Выбрать главу

Процесс чтения радиограммы начинается у Фомича с нацепления на нос треснувших очков. Уже в этот момент его губы начинают шевелиться, хотя он еще и не начал складывать буквы в слоги, а слоги в слова.

Затем следует первичный этап обследования текста, при котором Фомич еще ничего ровным счетом не понимает по существу вопроса. Он как бы производит техническое обследование текста.

На этом этапе Фомич любит исправить описку радиста, крупно перечеркнув неверную букву и водрузив над ней угрожающий вопросительный знак. Он органически не способен оставить на бумаге неисправленным "Телехаво", если какое-то судно называется "Телешаво". Он исправит это проклятое "х" на "ш" даже в том случае, если от скорости прочтения радиограммы будет зависеть жизнь его дочери, а не только парохода со всем экипажем.

Затем в его череп начинают проникать отдельные слова-сигналы: "генеральный курс"... "самостоятельно"... "следовать"... и так далее. И начиная с этой микросекунды в нервной системе (я намеренно не употребляю слово "душа", ибо пока не знаю, есть ли у Фомича душа), в нервной системе Фомича пробуждается ощущение недоумения, там прямо-таки целый букет недоумений расцветает, переходя в устойчивое ощущение подозрения в адрес отправителя радиограммы.

Фомич всей шкурой так и начинает понимать, что отправитель только и думает, как бы переложить на его, Фомича, плечи бремя ответственности, спихнуть на него планету и даже Вселенную...

27.07. 11.00.

Стали на якорь на рейде Диксона. Рейд пустой.

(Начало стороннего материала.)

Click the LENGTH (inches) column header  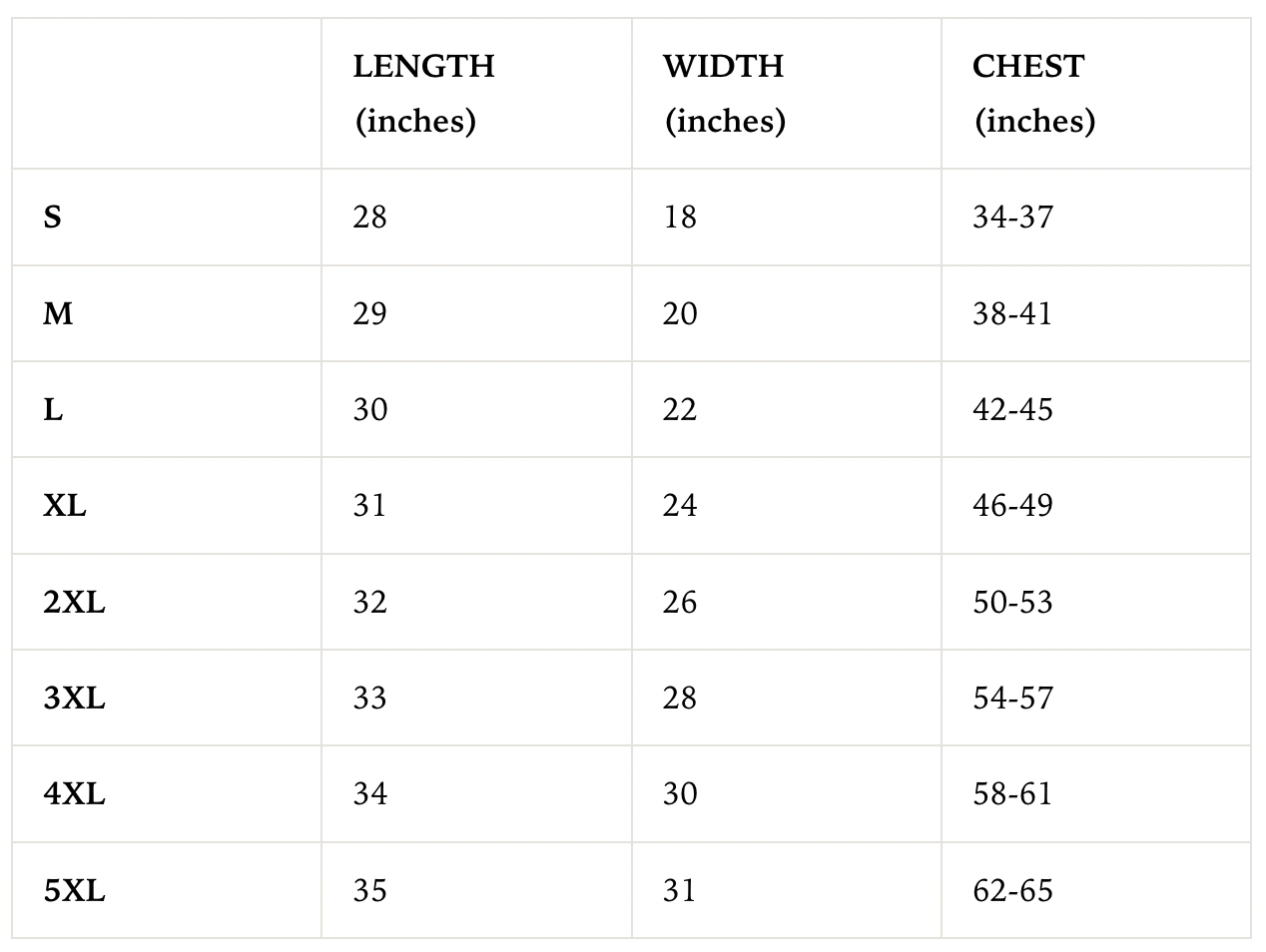tap(476, 93)
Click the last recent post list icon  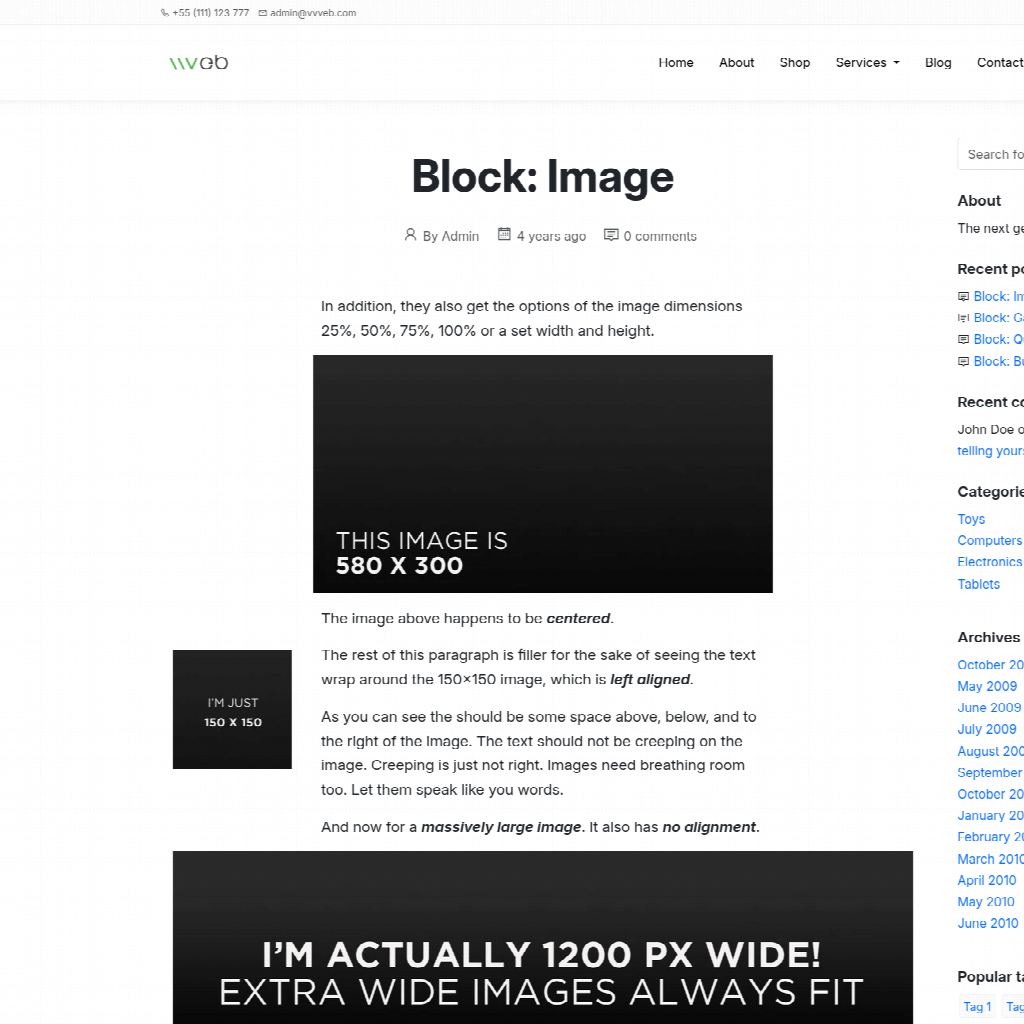click(964, 361)
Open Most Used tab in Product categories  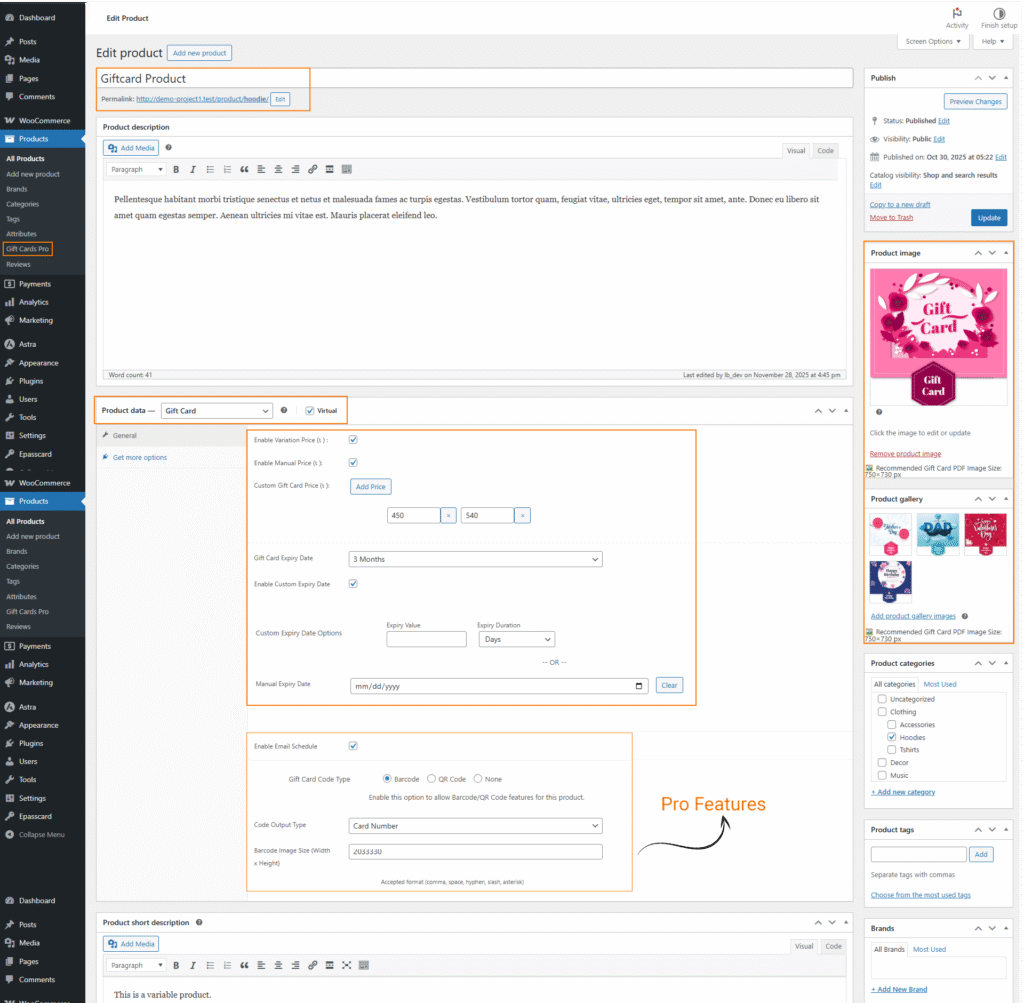[x=939, y=684]
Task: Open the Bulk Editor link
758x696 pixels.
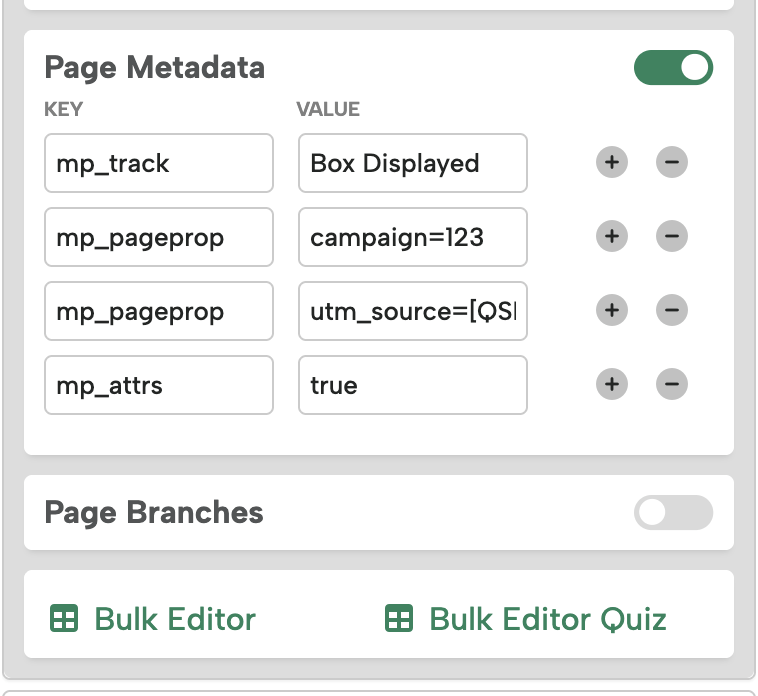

Штиль. Охра берегов. Коричневая запятая могилы Тессема (традиционный поклон ему). Полмили от Угольного причала (не самые хорошие ассоциации шторм взасос и ободранный планширь на моем МРС-823). Прямо по носу хижина, где жили раздельщицы белух (с которыми в пятьдесят третьем году я танцевал падекатр).

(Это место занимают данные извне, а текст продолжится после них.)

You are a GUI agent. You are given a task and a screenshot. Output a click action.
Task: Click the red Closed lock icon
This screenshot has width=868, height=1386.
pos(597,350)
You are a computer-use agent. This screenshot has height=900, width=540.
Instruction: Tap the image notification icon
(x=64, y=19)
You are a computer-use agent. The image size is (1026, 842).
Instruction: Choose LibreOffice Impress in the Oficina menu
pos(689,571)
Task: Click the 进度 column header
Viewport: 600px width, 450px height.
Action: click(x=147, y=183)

Вдруг лень стало писать, думать, мечтать. Последнее особенно плохо. Да, если раньше здесь поддерживали необыкновенные мечты, то ныне поймал себя на их отсутствии. И что оказывается? То оказывается, что и без них жить можно! Вот обедать пойду, потом вздремнуть лягу или Нагибина почитаю...

А когда-то читал здесь "Обыкновенную Арктику" - и так, помню, захотелось сообщить Горбатову свой буйный романтический восторг! Вероятно, не следует перечитывать "Обыкновенную Арктику". Пусть остается прежнее ощущение от книги.

Сегодня же считаю, что романтическому автору кажется, что он уловил, ощутил, отразил поэтическую истину. И от находки поэтической истины художник-романтик делается пьян в сосиску, в стельку, в драбадан. А тому, кто действительно приближается к поэтической истине, не дано опьяняться ею. Сойти с ума, как Ван-Гог, он может, но это с трезвого ума сходят, а не с пьяного. Это уже не романтизм, а высокий реализм, то есть максимальное приближение к красоте и ужасу правды.

От дурного настроения подначил Фому Фомича на устройство судового праздника. Коллективный ужин с выпивкой - запрещено специальным приказом министра, но пускай приказ министр проводит в жизнь на акватории министерства в Москве. А на судне, где экипаж с бору да с сосенки, перед ледовым плаванием следует людей сблизить и теснее перезнакомить, пообщать за праздничным столом. Все в меру, конечно. И повод должен быть - для оправданий (в случае чего).

Повод нашелся - День ВМФ.

Неожиданно Фома Фомич на мероприятие согласился легко и просто.

Насторожился только тогда, когда я сказал, что в арктических рейсах с некоторых пор не пью ни капли алкогольного и что беру на себя ответственность за вахту, связь и наблюдение во время ужина. Так я хотел его успокоить. Но...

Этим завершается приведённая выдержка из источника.